--- EXTRACT PROVIDED ---

It isn’t hard to argue that 2016 was a very difficult year for humanitarians and charitable people of every ilk, with the Syrian war and the refugee crisis serving as a horrific constant in a year punctuated by natural disasters and terrorist attacks. We have all seen reports of the toll this is taking on people’s psyches and Direct Marketing spoke to experts across the fundraising industry to better understand how the past year has impacted when and how people give, as well as the larger trends shaping the industry.
“Disruption” was the word of the year
When asked about the key trends she is noticing in the Canadian fundraising industry, Nicole Nakoneshny, vice president at KCI Ketchum Canada Inc. and editor of their Philanthropic Trends publication, doesn’t hesitate: “I think it’s a continuation of what has been the key trends in the last couple of years and the word I would use to fully encapsulate it is ‘disruption.’
“Just like so many other parts of our lives, so many other sectors, so many other industries, we’re being disrupted. In large part by technology but also by generations, by the changing demographics of Canada. The rules are changing, the ground under our feet is really shifting and some of the old ways we did things, some of our old and traditional rules and norms just aren’t applying.”
Nakoneshny notes that while there was a time when Canadians needed to engage with charities in order to be charitable, that is no longer the case. “There’s a fundamental redefinition that’s happening for Canadians around how they think about being charitable, how they engage with charity, how they make donations to charity,” she notes. Engaging with well informed, empowered donors requires evolving strategies.
“What I think that means for charities is that there are two key works that are important for them at this point in time: relationships and relevance,” says Nakoneshny. “Relevance, at the most macro level, is the need for us to continue to demonstrate relevance. And we always say that we are in a relationship business—but the reality is that at that mass-market level we tended to be pretty transactional out of necessity, because it was really hard for any organization to build relationships with hundreds or thousands of people.

--- LISTED RECORDS ---

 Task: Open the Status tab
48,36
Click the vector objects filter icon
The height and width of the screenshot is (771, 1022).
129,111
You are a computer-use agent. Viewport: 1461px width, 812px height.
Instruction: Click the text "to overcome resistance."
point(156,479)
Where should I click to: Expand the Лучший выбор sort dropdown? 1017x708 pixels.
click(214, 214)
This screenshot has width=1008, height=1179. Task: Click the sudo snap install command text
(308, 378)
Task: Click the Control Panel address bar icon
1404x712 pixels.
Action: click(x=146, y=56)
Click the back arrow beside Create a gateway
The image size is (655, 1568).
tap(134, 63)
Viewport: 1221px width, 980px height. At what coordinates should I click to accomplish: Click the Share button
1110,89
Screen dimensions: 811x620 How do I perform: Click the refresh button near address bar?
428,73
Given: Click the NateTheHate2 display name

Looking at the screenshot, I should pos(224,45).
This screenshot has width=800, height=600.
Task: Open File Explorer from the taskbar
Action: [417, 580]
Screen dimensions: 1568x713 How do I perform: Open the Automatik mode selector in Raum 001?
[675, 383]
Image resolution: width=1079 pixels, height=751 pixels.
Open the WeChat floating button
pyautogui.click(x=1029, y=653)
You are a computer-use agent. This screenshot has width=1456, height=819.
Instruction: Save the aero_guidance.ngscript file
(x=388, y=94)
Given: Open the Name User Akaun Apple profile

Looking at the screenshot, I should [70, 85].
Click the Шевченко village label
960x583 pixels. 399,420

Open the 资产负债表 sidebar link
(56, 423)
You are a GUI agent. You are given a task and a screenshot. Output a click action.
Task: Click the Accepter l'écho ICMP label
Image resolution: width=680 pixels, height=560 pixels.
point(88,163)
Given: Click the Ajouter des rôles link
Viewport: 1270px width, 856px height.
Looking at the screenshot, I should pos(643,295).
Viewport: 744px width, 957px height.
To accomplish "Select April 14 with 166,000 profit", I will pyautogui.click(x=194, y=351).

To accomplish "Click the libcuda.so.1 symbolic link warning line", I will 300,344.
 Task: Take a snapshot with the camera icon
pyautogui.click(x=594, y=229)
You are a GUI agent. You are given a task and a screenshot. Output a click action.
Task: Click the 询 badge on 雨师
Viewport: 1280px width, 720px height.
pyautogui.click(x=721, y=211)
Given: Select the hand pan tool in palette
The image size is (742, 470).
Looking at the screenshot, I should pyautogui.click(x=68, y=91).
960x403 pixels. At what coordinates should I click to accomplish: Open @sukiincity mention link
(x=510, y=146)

--- PROBLEMS TO WORK ON ---
1) Can you rewrite the paragraph beginning "Nakoneshny notes that while there was a time" from the article on fundraising trends above, more briefly and keeping its main facts?
2) Continue the article on fundraising trends from the point where it stops.

--- THE REPLIES ---
1) Nakoneshny says Canadians no longer need to engage with charities to be charitable. She sees a fundamental redefinition of how they think about charity, engage with it and donate. Reaching these well-informed, empowered donors calls for evolving strategies.

2)
“Charities that are able to demonstrate relevance and crack the nut on building closer relationships with people at all giving levels will be the ones that are able to really succeed over the next period of time.”
Embracing a new definition of loyalty
There is never any shortage of good causes for charitable people to support, a fact highlighted the tumultuous political, economic and environmental climate of 2016. Ryan Garnett, head of integrated marketing ant Harvey McKinnon Associates, believes that charities and fundraisers will continue to be challenged by increasing competition and changing donor behavior.
“One of the things that we are seeing increasingly is donors who have their pool of money and they’ll pick some charities for one year,” notes Garnett, “ and the next year they may pick totally different charities because they have limited resources so they want to try to stretch those resources as far as they can, which sometimes means they might skip donating to one of their favourite charities for a year because they have so many others that they want to support as well.”
This trend is likely to lead to less consistent fundraising results from year to year, but Garnett believes that there will be rewards for charities who respond to changing customer behavior by focusing on the long term. By leveraging digital channels to engage younger donors fundraisers can maintain or even increase lifetime giving by staying connected with donors.
“You’re not going to get those large donations from 25-, 30-, 35-year-olds,” Garnett acknowledges, “they’re trying to buy their first house, start a family—they just don’t have a lot of money. But if you can find ways to engage them, get them excited about your cause, get them talking to their friends about their cause, maybe set up a fundraising page or participating in an event where they ask their friends to support them—the more of that you can do to keep them closely connected, when they turn 40, 50, 60 and they start to have more money, they are going to think back to all that great history they have with you and you’ll be one of the first charities they go to.”
Scalable solutions make analytics accessible for charities of all sizes
“I’ve seen a very significant movement in the last two years in the sophistication in the kinds of questions we are being asked,” says Rupen Seoni, a senior vice president at Environics Analytics who leads its government, health care and not-for-profit practice. He notes that “the big charities are doing some really interesting, smart things in terms of their targeting and their strategies” but small- and medium-size charities are increasingly finding affordable ways to better understand their donors.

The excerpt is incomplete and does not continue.